Pelas ruas sombrias de Bakersfield, na Califórnia, uma mulher precisa seguir adiante — uma mulher que não é sombria, que não é corrompida (bem, um pouco, como ela mesma admite) nem tem medo. Ela é a heroína; ela é tudo. Ela é Honey O’Donahue e, interpretada por Margaret Qualley em Honey Don’t! — um título emprestado do hit de Carl Perkins de 1957, que também funciona como uma ordem que a própria personagem geralmente ignora —, essa detetive particular é o exemplo perfeito da protagonista idealizada por Raymond Chandler. Só a alta-costura e os cromossomos mudaram.
Qualley é, de longe, o melhor elemento da releitura de Ethan Coen sobre o gênero de mistério noir, e é impossível exagerar o quanto sua atuação consegue conduzir o filme por cima de falhas estruturais e desvios narrativos sem saída. Honey é um arquétipo reconhecível, um tipo clássico da ficção pulp, lapidado ao longo de décadas de publicações antigas, livros de bolso amassados e sessões duplas de filmes B. Normalmente, esses “cavaleiros brancos” de aluguel são homens, quase sempre heterossexuais — e, embora a ideia de uma investigadora queer mergulhada em um caso cheio de cadáveres e reviravoltas já não seja exatamente revolucionária em 2025, Honey O’Donahue ainda soa como uma anomalia. Mas Qualley, vinda de A Substância, nunca a interpreta como tal: ela é apenas uma “private dick” extremamente competente, igualmente suscetível a femmes fatales e mulheres sedutoras, e que odeia ser feita de boba. O equilíbrio que Qualley encontra entre a comédia screwball e o noir clássico é o que faz o filme funcionar muito melhor do que tecnicamente deveria.
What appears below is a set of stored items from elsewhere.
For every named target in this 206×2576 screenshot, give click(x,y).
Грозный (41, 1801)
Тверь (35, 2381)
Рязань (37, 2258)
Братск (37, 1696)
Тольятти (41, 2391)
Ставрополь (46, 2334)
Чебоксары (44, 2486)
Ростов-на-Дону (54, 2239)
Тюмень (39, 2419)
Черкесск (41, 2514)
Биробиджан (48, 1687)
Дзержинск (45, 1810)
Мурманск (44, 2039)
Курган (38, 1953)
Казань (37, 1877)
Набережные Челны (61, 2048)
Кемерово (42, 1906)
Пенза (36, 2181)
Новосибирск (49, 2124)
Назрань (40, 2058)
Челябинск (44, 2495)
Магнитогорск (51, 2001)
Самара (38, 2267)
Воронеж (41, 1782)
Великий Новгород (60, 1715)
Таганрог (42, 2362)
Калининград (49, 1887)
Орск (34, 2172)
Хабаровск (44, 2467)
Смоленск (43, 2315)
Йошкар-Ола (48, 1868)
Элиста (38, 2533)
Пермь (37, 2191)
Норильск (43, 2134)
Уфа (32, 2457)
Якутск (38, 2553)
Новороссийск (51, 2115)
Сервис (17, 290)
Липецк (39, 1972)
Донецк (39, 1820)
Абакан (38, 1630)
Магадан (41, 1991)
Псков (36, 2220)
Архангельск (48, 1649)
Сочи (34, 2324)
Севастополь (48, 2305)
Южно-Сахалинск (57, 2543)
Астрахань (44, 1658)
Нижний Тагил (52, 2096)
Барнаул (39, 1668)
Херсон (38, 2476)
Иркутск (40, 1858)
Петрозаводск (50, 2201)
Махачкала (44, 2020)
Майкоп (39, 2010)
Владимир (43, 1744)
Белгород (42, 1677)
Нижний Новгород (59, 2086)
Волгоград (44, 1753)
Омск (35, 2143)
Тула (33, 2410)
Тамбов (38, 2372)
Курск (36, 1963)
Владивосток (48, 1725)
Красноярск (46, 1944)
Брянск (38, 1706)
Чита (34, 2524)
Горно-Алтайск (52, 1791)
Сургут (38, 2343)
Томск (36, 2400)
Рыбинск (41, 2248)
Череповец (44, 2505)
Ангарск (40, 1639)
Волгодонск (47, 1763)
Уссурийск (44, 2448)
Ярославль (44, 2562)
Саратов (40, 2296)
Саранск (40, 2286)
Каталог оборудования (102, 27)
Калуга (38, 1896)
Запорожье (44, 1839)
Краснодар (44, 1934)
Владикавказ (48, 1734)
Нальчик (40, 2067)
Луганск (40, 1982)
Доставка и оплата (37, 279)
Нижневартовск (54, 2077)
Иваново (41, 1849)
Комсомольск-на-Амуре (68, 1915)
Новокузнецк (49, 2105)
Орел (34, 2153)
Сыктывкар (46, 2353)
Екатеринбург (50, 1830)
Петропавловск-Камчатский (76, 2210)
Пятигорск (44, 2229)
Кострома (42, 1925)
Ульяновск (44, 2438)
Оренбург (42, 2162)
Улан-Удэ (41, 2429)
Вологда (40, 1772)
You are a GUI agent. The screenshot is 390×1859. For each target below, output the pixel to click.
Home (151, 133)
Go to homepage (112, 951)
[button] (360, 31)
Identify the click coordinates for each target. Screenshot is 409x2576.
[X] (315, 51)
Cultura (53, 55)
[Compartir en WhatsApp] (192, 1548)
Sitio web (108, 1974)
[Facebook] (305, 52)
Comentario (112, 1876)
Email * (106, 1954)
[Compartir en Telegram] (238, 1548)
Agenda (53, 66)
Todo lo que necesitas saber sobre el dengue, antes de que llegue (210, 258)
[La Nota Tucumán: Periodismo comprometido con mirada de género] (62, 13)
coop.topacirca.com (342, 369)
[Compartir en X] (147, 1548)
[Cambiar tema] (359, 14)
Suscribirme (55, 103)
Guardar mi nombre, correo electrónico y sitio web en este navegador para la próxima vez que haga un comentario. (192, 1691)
Como em qualquer bom noir, tudo começa com um cadáver. A vítima de um acidente de carro no meio do deserto é uma jovem que havia contatado O’Donahue dias antes e que, inclusive, tinha uma reunião marcada com ela naquela mesma tarde. O detetive Marty Metakawitch (Charlie Day) — que, digamos, não é exatamente a lâmpada mais brilhante do letreiro — está pronto para classificar o caso como suicídio. Mas Honey suspeita de assassinato. Como já vimos uma misteriosa mulher francesa (Lera Abova) retirar um anel da mão da vítima antes da chegada da polícia, ficamos do lado de Honey.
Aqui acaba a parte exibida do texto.